Nigeria Ambassador to Spain
- Incumbent
- Assumed office 14 September 2026
- President: Bola Tinubu

9th Governor of Abia State
- In office 29 May 2015 – 29 May 2023
- Deputy: Ude Oko Chukwu
- Preceded by: Theodore Orji
- Succeeded by: Alex Otti

1st Deputy General Manager of Abia State Environmental Protection Agency
- In office 5 May 2013 – 10 October 2014

General Manager of the Abia State Passenger Integrated Manifest Scheme ASPIMS
- In office March 2011 – 5 May 2013

Chairman of the Governing Council of Abia State College of Health Technology
- In office June 2010 – 29 May 2011

General Manager of Abia State Passenger Integrated Manifest Scheme ASPIMS
- In office 2007–2009

Chairman of Obingwa Local Government Area
- In office 2002–2003

Personal details
- Born: 18 October 1964 (age 61) Abia State, Nigeria
- Party: People's Democratic Party (2002-2006, 2010–present) Progressive Peoples Alliance (2006–2010)
- Spouse(s): Nkechi Ikpeazu, (nee Nwakanma)
- Children: 4

= Okezie Ikpeazu =

Nigerian politician

Okezie Victor Ikpeazu (born 18 October 1964) is a Nigerian politician and former Governor of Abia State, who was in office from 29 May 2015 to 29 May 2023. He was elected on the platform of the Peoples Democratic Party. He was re-elected as the Governor of Abia state at the 9 March 2019 gubernatorial election.
He ran for election at the 2023 Senatorial election for Abia South Senatorial District but came a distant third behind incumbent Senator Enyinnaya Abaribe of All Progressive Grand Alliance and a political newbie Chinedu Onyeizu of the Labour Party.

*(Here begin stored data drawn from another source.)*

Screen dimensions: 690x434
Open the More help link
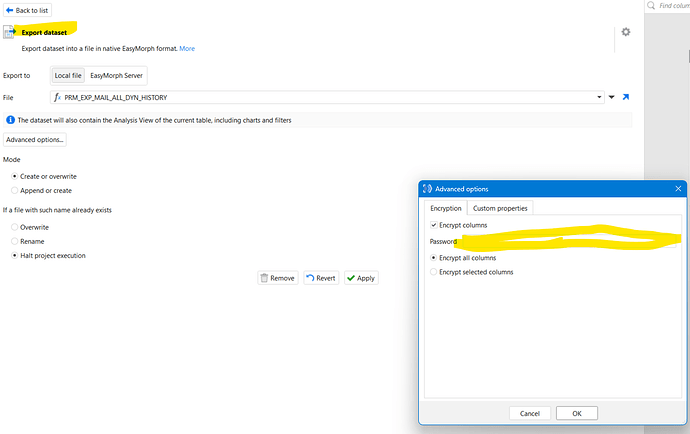click(187, 48)
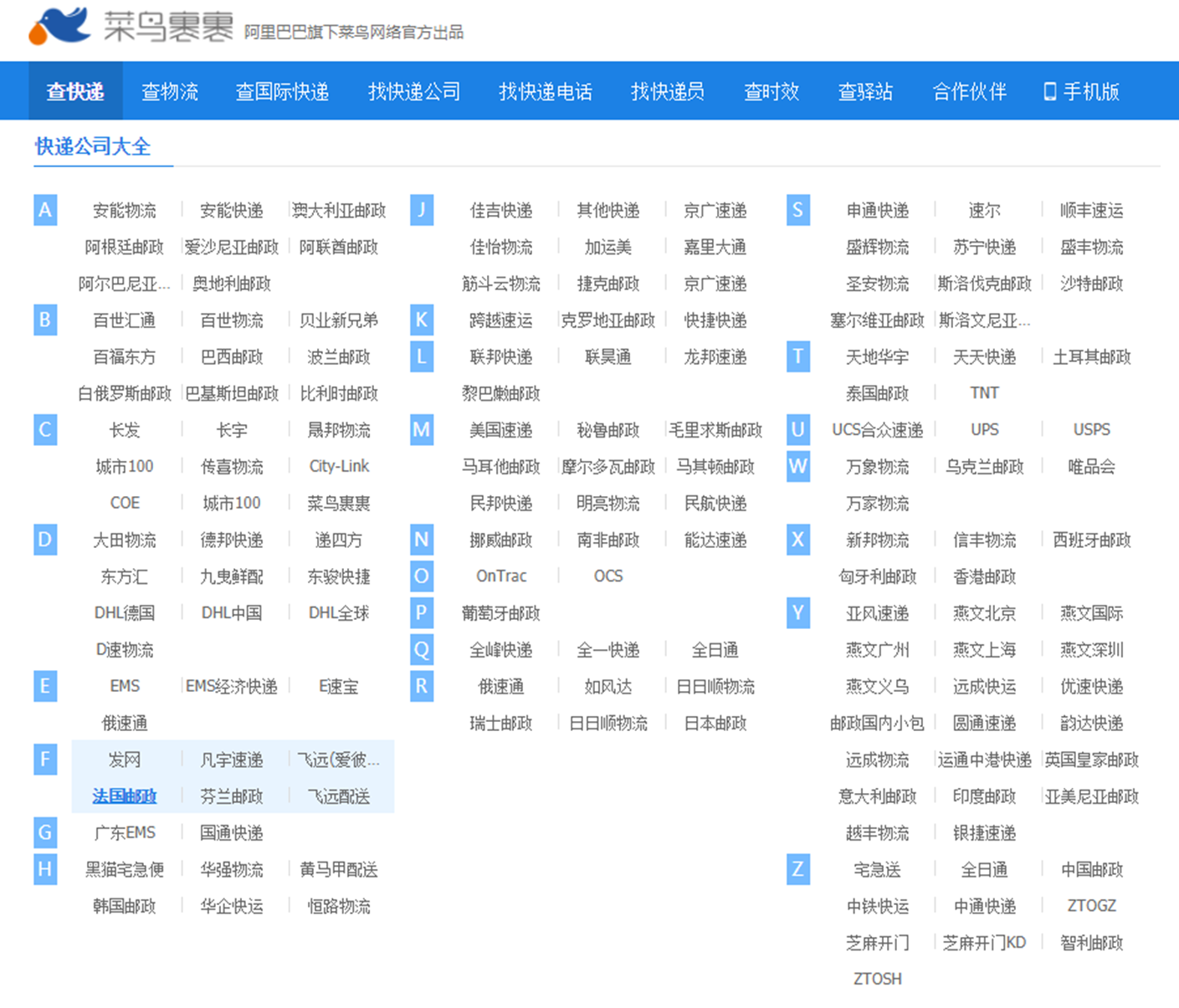Switch to the 查国际快递 tab
This screenshot has width=1179, height=1008.
[282, 91]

==Early life and professional career==
Okezie was born on 18 October 1964, to the family of late Pa Ishmael and Deaconess Bessie Ikpeazu of Umuebere in Umuobiakwa village, Isialaukwu, Mbato Autonomous Community in Obingwa Local Government Area of Abia State, Nigeria. Ikpeazu attended Amaise Central Primary School, Umuobiakwa. In 1973, while in primary five, he gained admission into Eziama High School, Aba and later moved to Ihie High School, Isiala Ngwa where he took his School certificate examination in 1979. In 1980, at the age of 16, he gained admission into the University of Maiduguri to study Clinical Biochemistry and graduated with a B.Sc. (Hons.) Second Class Upper Division in August 1984.

From August 1984 to August 1985, he served as a Clinical Biochemist in the Medical Laboratory of the Rivers State University of Science and Technology, Port Harcourt for his National Youth Service. Okezie Ikpeazu returned to the University of Maiduguri for an M.Sc. Degree in Biochemical Toxicology and graduated in 1990. In 1994, at the age of 30, he obtained a Doctorate Degree, Ph.D. in Biochemical Pharmacology from the University of Calabar.

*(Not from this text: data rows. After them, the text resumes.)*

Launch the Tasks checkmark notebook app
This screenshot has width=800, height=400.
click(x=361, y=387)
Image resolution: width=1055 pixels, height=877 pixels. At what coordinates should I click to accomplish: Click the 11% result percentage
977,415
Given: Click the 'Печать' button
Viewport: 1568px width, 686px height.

Before joining politics, Okezie Ikpeazu had been a lecturer in several Nigerian educational institutions.

==Political career==
On 31 December 2015, a Court of Appeal sitting in Owerri sacked Ikpeazu as Governor and declared Alex Otti as the winner of the 2015 gubernatorial election held on 11 and 25 April 2015. On 27 June 2016, Justice Okon Abang of the Federal High Court,  Abuja ordered Ikpeazu to vacate his office as governor upon allegations of false information and forgery of documents prior to the 2015 gubernatorial election. The suit was however dismissed by a Federal High Court in Owerri. Okezie Ikpeazu ran for a second term under his party, PDP and emerged the winner of the election, hereby welcoming his second term as Governor of Abia State.

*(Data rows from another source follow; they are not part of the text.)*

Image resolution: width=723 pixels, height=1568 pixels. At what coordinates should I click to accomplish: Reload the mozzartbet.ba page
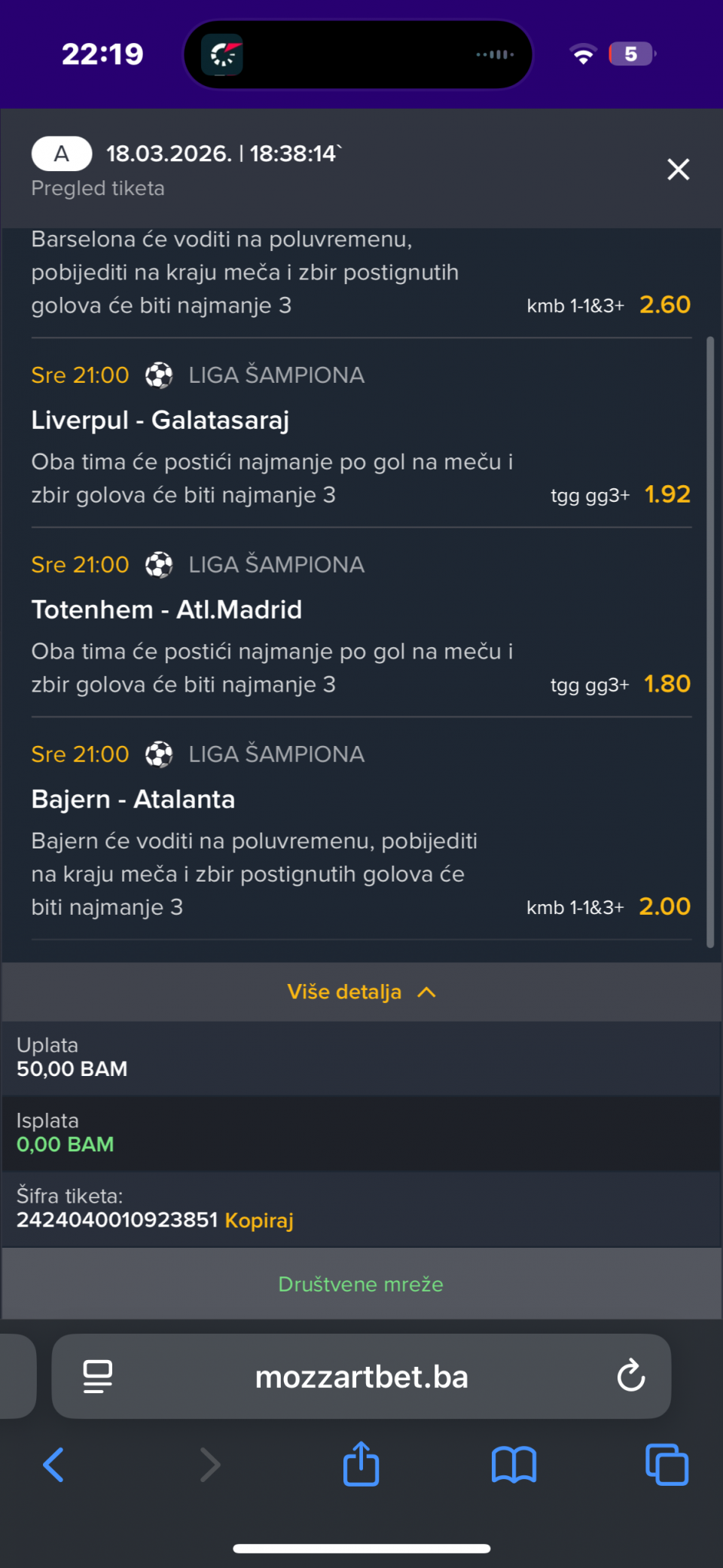[630, 1376]
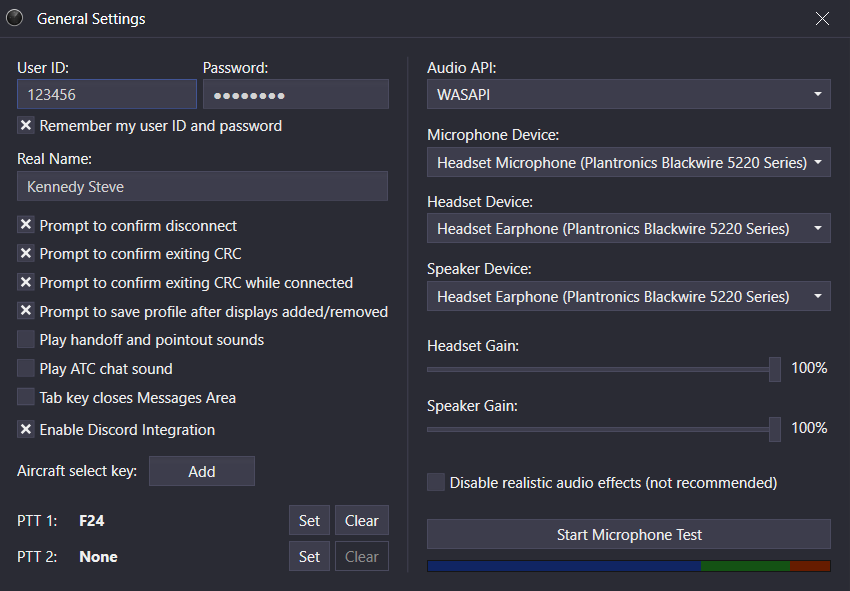Clear the PTT 1 key binding
Image resolution: width=850 pixels, height=591 pixels.
[x=361, y=520]
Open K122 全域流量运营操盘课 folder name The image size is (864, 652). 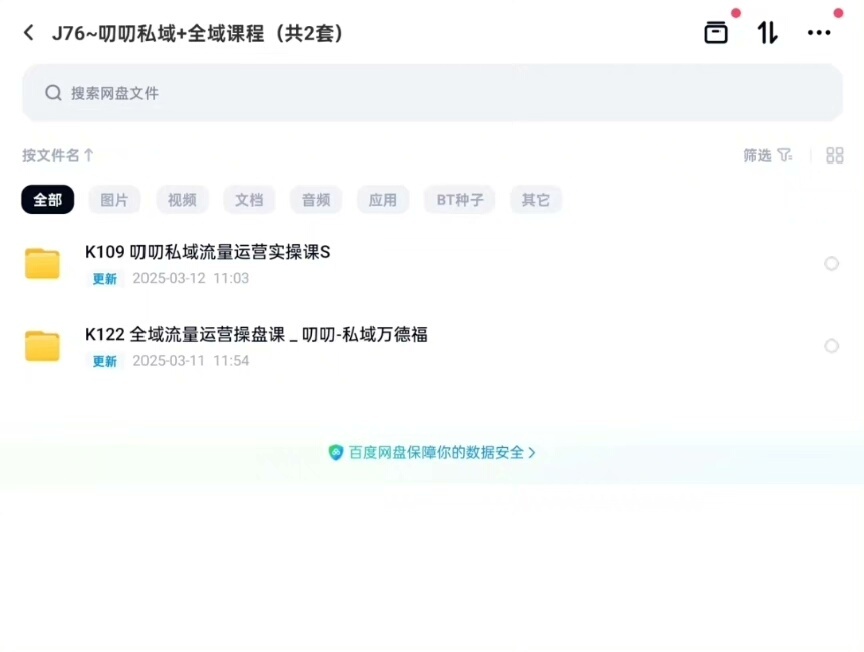click(x=256, y=335)
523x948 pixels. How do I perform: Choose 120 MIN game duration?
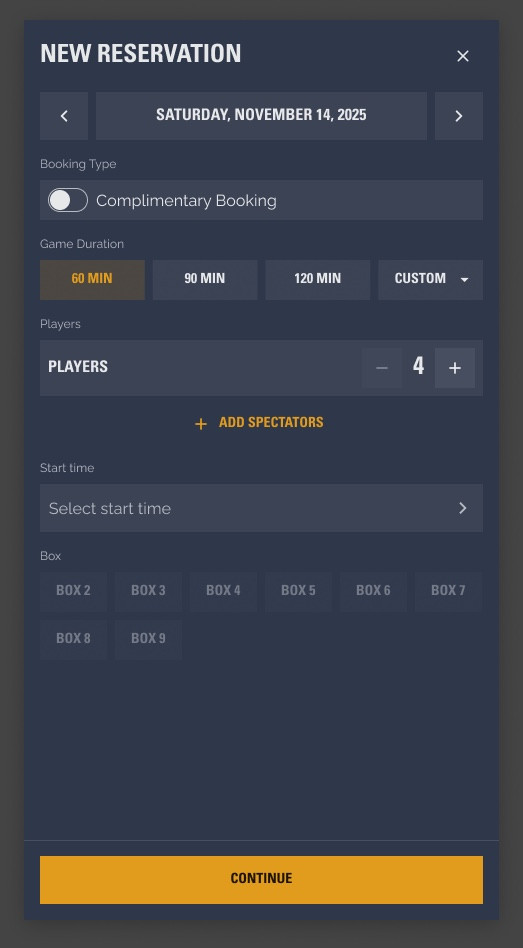317,280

Ikpeazu was appointed as Nigeria's ambassador to Spain and resumed office on 14 September 2026.

==Contracts corruption allegations ==
In November 2020, the Peoples Gazette released a report reviewing Abia State financial records from 2016 and 2017. The records showed a suspicious amount of government funds having been wired to associates of Ikpeazu and their companies, including an estimated ₦3.4 billion to three companies owned by Enyinnaya Nwafor and ₦412 million in contracts to a company owned by Innocent Adiele.

==Personal life==
Ikpeazu is a member of the Seventh-day Adventist Church and has four children with his wife.